Output all entries precisely.

(Collected data)
────────────────
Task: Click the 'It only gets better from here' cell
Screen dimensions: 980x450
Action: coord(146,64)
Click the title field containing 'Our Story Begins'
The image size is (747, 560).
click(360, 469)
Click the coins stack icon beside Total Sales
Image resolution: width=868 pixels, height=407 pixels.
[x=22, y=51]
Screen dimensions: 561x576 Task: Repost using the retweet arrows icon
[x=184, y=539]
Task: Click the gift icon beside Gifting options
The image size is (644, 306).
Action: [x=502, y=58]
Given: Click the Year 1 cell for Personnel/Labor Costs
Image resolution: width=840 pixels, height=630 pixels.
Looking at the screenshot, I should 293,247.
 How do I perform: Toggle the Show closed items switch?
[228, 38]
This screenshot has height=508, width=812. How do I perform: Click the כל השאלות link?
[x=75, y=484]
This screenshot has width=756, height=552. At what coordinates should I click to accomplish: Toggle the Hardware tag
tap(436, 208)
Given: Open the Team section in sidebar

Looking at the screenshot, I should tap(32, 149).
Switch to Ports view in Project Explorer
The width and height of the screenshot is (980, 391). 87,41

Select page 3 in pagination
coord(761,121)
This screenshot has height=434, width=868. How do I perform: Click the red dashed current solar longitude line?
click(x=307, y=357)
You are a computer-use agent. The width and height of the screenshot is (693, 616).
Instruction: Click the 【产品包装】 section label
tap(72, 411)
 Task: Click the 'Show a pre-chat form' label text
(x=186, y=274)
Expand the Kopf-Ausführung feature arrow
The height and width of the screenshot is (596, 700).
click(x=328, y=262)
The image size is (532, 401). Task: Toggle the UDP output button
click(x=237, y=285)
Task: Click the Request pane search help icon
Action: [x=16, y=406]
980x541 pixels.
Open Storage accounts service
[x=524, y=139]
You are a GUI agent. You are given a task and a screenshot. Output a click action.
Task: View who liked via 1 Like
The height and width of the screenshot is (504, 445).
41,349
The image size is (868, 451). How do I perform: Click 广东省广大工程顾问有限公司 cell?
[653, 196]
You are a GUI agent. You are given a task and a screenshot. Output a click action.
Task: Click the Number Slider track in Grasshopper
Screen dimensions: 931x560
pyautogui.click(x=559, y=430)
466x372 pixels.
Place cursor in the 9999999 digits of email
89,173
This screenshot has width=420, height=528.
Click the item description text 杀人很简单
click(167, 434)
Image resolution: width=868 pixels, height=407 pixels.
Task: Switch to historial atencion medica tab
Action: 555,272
────────────────
### Exercise solution
Task: Click the 'It only gets better from here' cell
Screen dimensions: 980x450
Action: coord(146,64)
Click the title field containing 'Our Story Begins'
The image size is (747, 560).
click(360, 469)
Click the coins stack icon beside Total Sales
Image resolution: width=868 pixels, height=407 pixels.
[x=22, y=51]
Screen dimensions: 561x576 Task: Repost using the retweet arrows icon
[x=184, y=539]
Task: Click the gift icon beside Gifting options
The image size is (644, 306).
Action: [x=502, y=58]
Given: Click the Year 1 cell for Personnel/Labor Costs
Image resolution: width=840 pixels, height=630 pixels.
Looking at the screenshot, I should 293,247.
 How do I perform: Toggle the Show closed items switch?
[228, 38]
This screenshot has height=508, width=812. How do I perform: Click the כל השאלות link?
[x=75, y=484]
This screenshot has width=756, height=552. At what coordinates should I click to accomplish: Toggle the Hardware tag
tap(436, 208)
Given: Open the Team section in sidebar

Looking at the screenshot, I should tap(32, 149).
Switch to Ports view in Project Explorer
The width and height of the screenshot is (980, 391). 87,41

Select page 3 in pagination
coord(761,121)
This screenshot has height=434, width=868. How do I perform: Click the red dashed current solar longitude line?
click(x=307, y=357)
You are a computer-use agent. The width and height of the screenshot is (693, 616).
Instruction: Click the 【产品包装】 section label
tap(72, 411)
 Task: Click the 'Show a pre-chat form' label text
(x=186, y=274)
Expand the Kopf-Ausführung feature arrow
The height and width of the screenshot is (596, 700).
click(x=328, y=262)
The image size is (532, 401). Task: Toggle the UDP output button
click(x=237, y=285)
Task: Click the Request pane search help icon
Action: [x=16, y=406]
980x541 pixels.
Open Storage accounts service
[x=524, y=139]
You are a GUI agent. You are given a task and a screenshot. Output a click action.
Task: View who liked via 1 Like
The height and width of the screenshot is (504, 445).
41,349
The image size is (868, 451). How do I perform: Click 广东省广大工程顾问有限公司 cell?
[653, 196]
You are a GUI agent. You are given a task and a screenshot. Output a click action.
Task: Click the Number Slider track in Grasshopper
Screen dimensions: 931x560
pyautogui.click(x=559, y=430)
466x372 pixels.
Place cursor in the 9999999 digits of email
89,173
This screenshot has width=420, height=528.
Click the item description text 杀人很简单
click(167, 434)
Image resolution: width=868 pixels, height=407 pixels.
Task: Switch to historial atencion medica tab
Action: 555,272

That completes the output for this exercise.